┏━━

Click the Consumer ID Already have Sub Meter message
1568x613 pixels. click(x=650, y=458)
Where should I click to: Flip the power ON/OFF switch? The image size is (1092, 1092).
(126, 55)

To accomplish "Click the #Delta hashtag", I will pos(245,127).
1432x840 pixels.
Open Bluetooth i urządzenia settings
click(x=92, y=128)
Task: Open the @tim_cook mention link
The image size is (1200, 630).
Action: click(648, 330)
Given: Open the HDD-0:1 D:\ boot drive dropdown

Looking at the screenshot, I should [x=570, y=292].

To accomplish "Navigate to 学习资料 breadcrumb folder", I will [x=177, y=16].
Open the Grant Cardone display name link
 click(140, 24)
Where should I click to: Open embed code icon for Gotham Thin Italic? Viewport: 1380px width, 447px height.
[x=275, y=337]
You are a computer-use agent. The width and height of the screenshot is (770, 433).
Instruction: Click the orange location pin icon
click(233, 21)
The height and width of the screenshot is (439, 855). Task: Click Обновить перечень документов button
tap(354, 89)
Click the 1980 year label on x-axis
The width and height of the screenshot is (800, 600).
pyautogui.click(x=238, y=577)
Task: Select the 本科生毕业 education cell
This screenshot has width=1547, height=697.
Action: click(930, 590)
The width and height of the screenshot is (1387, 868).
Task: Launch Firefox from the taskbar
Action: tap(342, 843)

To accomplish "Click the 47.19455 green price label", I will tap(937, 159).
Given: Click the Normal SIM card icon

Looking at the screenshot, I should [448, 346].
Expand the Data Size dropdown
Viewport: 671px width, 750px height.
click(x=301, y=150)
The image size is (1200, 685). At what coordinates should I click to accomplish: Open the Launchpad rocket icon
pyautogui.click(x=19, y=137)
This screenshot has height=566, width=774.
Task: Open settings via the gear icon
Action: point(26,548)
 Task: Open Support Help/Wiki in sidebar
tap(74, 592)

┗━━

**YOUR TASK**
Rewrite the material above as a JSON list of strings, one string per line, leaving out blank lines.

**WRITTEN REPLY**
[
  "Click the Consumer ID Already have Sub Meter message",
  "1568x613 pixels. click(x=650, y=458)",
  "Where should I click to: Flip the power ON/OFF switch? The image size is (1092, 1092).",
  "(126, 55)",
  "To accomplish \"Click the #Delta hashtag\", I will pos(245,127).",
  "1432x840 pixels.",
  "Open Bluetooth i urządzenia settings",
  "click(x=92, y=128)",
  "Task: Open the @tim_cook mention link",
  "The image size is (1200, 630).",
  "Action: click(648, 330)",
  "Given: Open the HDD-0:1 D:\\ boot drive dropdown",
  "Looking at the screenshot, I should [x=570, y=292].",
  "To accomplish \"Navigate to 学习资料 breadcrumb folder\", I will [x=177, y=16].",
  "Open the Grant Cardone display name link",
  " click(140, 24)",
  "Where should I click to: Open embed code icon for Gotham Thin Italic? Viewport: 1380px width, 447px height.",
  "[x=275, y=337]",
  "You are a computer-use agent. The width and height of the screenshot is (770, 433).",
  "Instruction: Click the orange location pin icon",
  "click(233, 21)",
  "The height and width of the screenshot is (439, 855). Task: Click Обновить перечень документов button",
  "tap(354, 89)",
  "Click the 1980 year label on x-axis",
  "The width and height of the screenshot is (800, 600).",
  "pyautogui.click(x=238, y=577)",
  "Task: Select the 本科生毕业 education cell",
  "This screenshot has width=1547, height=697.",
  "Action: click(930, 590)",
  "The width and height of the screenshot is (1387, 868).",
  "Task: Launch Firefox from the taskbar",
  "Action: tap(342, 843)",
  "To accomplish \"Click the 47.19455 green price label\", I will tap(937, 159).",
  "Given: Click the Normal SIM card icon",
  "Looking at the screenshot, I should [448, 346].",
  "Expand the Data Size dropdown",
  "Viewport: 671px width, 750px height.",
  "click(x=301, y=150)",
  "The image size is (1200, 685). At what coordinates should I click to accomplish: Open the Launchpad rocket icon",
  "pyautogui.click(x=19, y=137)",
  "This screenshot has height=566, width=774.",
  "Task: Open settings via the gear icon",
  "Action: point(26,548)",
  " Task: Open Support Help/Wiki in sidebar",
  "tap(74, 592)"
]